John Anderson and I used to sing as a duet, 'I'll Give you the Keys to my Heart' and 'Leezie Lindsay' and other songs like that. Dave Watson used to sing solo pieces like 'Danny Boy.' I used to sing, 'If I was a Blackbird I'd Whistle and Sing.' How I ever managed to do it I will never know. Looking back, I think how brave we were. If anyone were to ask me now, I wouldn't be able to. Sometimes there were little poems as well like 'The Sair Finger.'

When I was at college in Edinburgh, I used to come home at the weekend sometimes. I'd come off the bus and they would have Jimmy Shand on the radio in the house and we would do the Gay Gordons round the sofa. I remember dances in the town hall with the girls all at one end and the boys all at the other end. I can remember when they had a special dance for the Masons and we were allowed to go up on the balcony and look at all the people in their posh frocks. They did the grand march which was a sort of regimental dance. There were good ceilidh bands with accordians, drums and piano. The St Bernard's waltz and the Pride of Erin were popular too. In our late teens we went to Saturday dances further afield. We hired a van from Fairgrieves garage at Lauder.

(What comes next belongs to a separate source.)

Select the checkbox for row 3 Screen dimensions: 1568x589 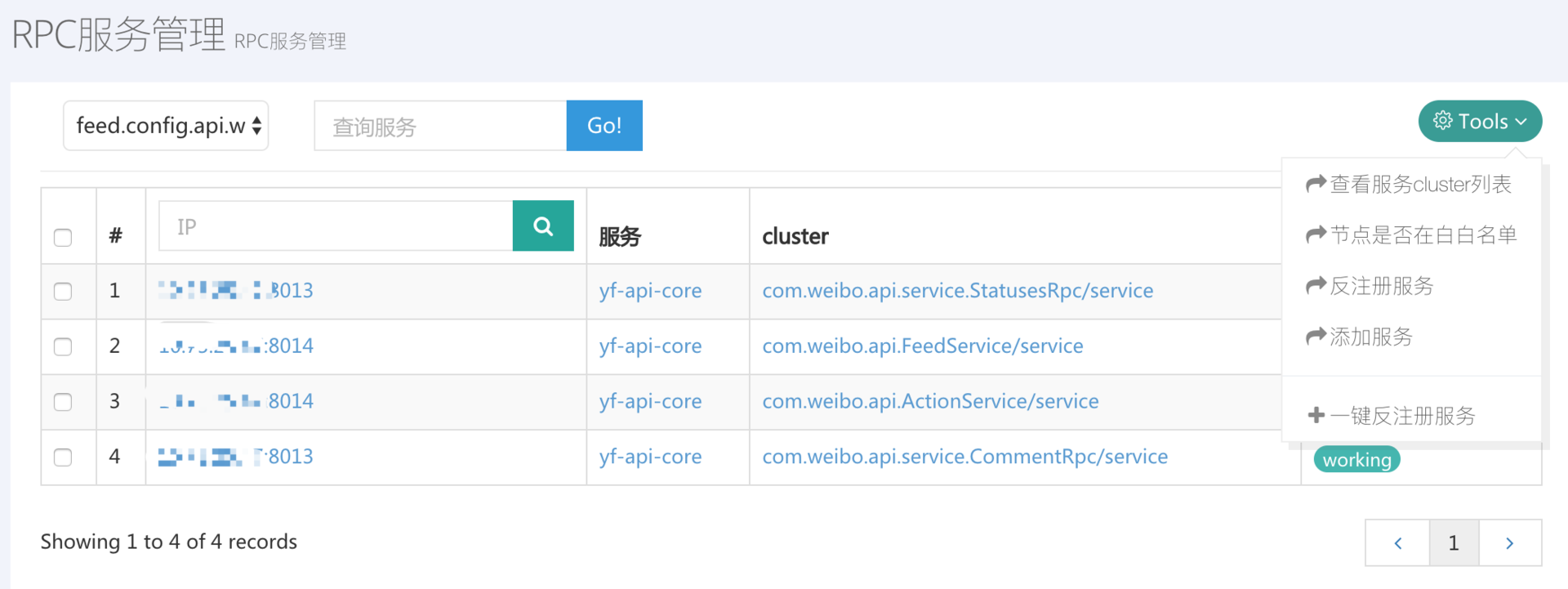(x=63, y=402)
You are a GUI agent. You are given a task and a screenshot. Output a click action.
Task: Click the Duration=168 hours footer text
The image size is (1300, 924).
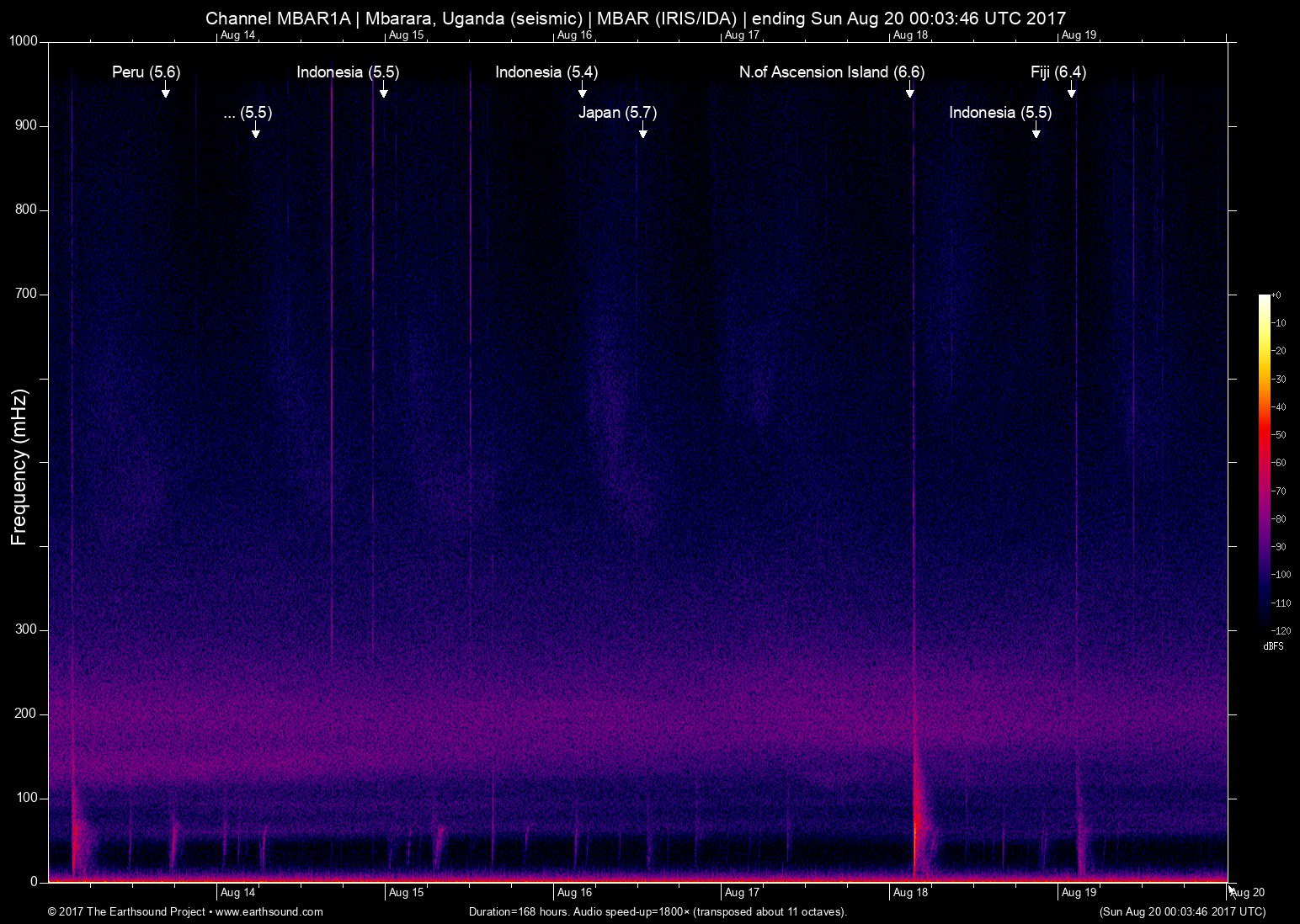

Geordie Easton was the star attraction on a Saturday night. He was the fiddler of the village. He used to play in the Royal hotel with the windows open and we would sit outside along the wall and listen. He lived in an old tumbledown cottage beyond Bowland. He was a trapper. He dealt with the moles and crows and he would put what he'd caught along the walls. He'd get rabbits as well and during the war he used to come to our house with rabbits for mother to cook for us. If he came at lunch time he was always asked in for soup. God he would stink. He would come and sit at the table..... Oh gosh it was hard to bear really. He had a wooden leg. He must have been injured in the war. He cycled everywhere with those dead animals hanging from the handle bars. Sometimes on a Saturday night if he'd been to Galashiels and was coming home on the bus, he would take out his knife to cut baccy for his pipe. When he had finished his trick was to throw the knife into his wooden leg. If there was anybody there who didn't know him, they would be gasping. He was a law unto himself really and the village worthy. One day he was knocked off his bicycle on that straight bit of road near Bowland. He said, 'Hospital wasna bad because I found myself amang freends.' There was this man from this farm and that man from that farm, so he enjoyed his stay. The sad thing was he lost his bonnet. He said, ' When I was better I went looking for it behind the dyke and would you believe it I found it.'

When we were older, we went to the musicals in Galashiels........ Show Boat and the likes. It was quite a simple existence really. There was more we didn't have than we had. The radio was very important to us.